A Good Night's Sleep
Womens Health > A Good Night's Sleep
Sleep is a necessary function for all people, but sleep has its own unique challenges when women's health is involved. Physiological phases in women's lives affect their sleep patterns. The menstrual cycle, pregnancy and menopause each involve different challenges, unique to women's health, to overcome.
According to a National Sleep Foundation poll, nearly 50 percent of women complain that bloating disturbs their sleep about three days out of the 28-day cycle. The hardest tome for women to sleep is toward the end of their cycle, just before the period starts and the levels of the hormone progesterone are dropping. This is also the time when premenstrual syndrome (PMS) symptoms are manifesting and can contribute to the difficulty women have with sleep.
Women's health professionals have some suggestions to help women sleep better.
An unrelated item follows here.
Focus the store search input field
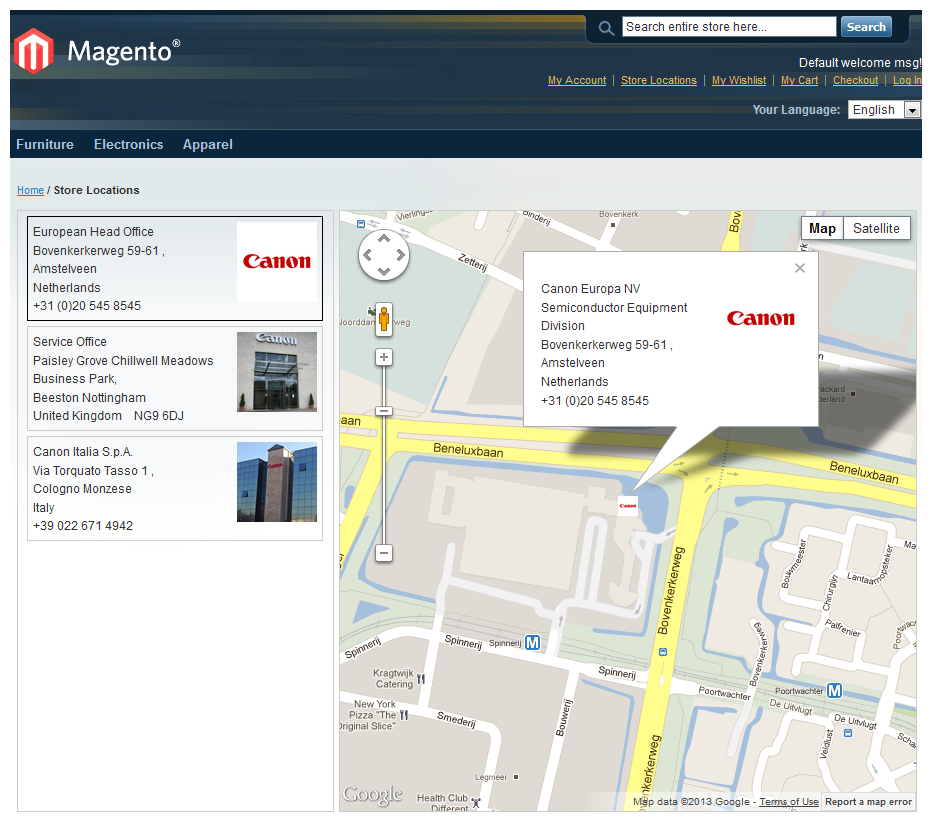[729, 27]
Avoid food and drinks containing caffeine, alcohol and sugar before bed. These things all affect sleep, as does nicotine. A small, healthy snack to stave off hunger, but not fill a woman up, can also aid. Exercising at least three hours before bedtime can induce deeper sleep. Some of symptoms of the cycle, such as bloating and cramping, can be managed with the help of a women's health care provider.
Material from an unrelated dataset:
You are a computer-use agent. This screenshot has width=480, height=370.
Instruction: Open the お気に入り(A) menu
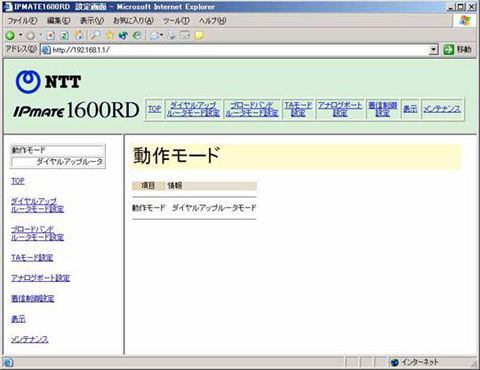(x=133, y=21)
The physical demands of pregnancy can affect a woman's sleep patterns. The discomforts of the first trimester (nausea, enlarged uterus presses against diaphragm) affect sleep, but generally women actually sleep more, due to daytime sleepiness. The second trimester is perhaps the trimester of the easiest sleep. Some of the pressure is off the diaphragm, and the second trimester is generally considered the most pleasant. The third trimester, however, involves the most discomfort and is often the most sleep-interrupted phase of pregnancy.
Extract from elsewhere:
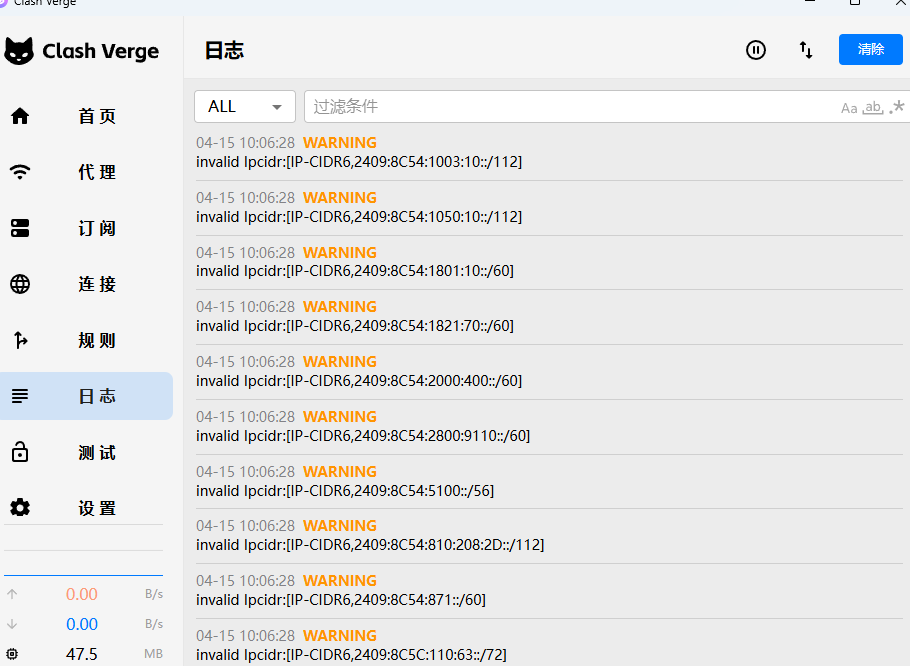Click the memory chip icon beside 47.5 MB
The width and height of the screenshot is (910, 666).
coord(12,654)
Pregnancy, like all specific women's health issues, has its own list of sleep-tips. Laying on the left side allows the blood to flow to the fetus and the kidneys (try to avoid laying on the back for long periods of time). Lots of fluids during the day, but cutting them back at night can help. Bland snacks like crackers and non-spicy food will help women avoid heart-burn and/or nausea, making it easier to get a good night's sleep. Regular exercise can reduce the incidence of leg cramps. After the baby is born, it is a good idea for a woman to nap when her baby days, as she will be up for night feedings.
During menopause, one of the most common causes of sleep problems is hot flashes. Hot flashes are caused by changing levels of estrogen as the ovaries stop producing it. As might be expect, those who have their ovaries removed surgically experience stronger menopausal symptoms, as the estrogen production abruptly stops.
Hormone replacement therapy, available from a women's health care professional, can help reduce these symptoms that interrupt sleep. Nutritional and herbal remedies are also available that can provide an alternative to hormone treatment. Eating healthy and exercise can help with sleep at this stage of a woman's life, as well as avoiding nicotine, alcohol and caffeine. Sleeping with lightweight pajamas and light bedclothes can help women avoid hot flashes.
For women at all stages of life, sleep can be enhanced by stress reduction and bedtime relaxation rituals. A warm bath or shower can help set the tone for a good night's sleep. Breathing exercises can also be helpful.
Sleep is an important aspect of women's health. It rejuvenates body and mind, and contributes to the overall well being of a woman.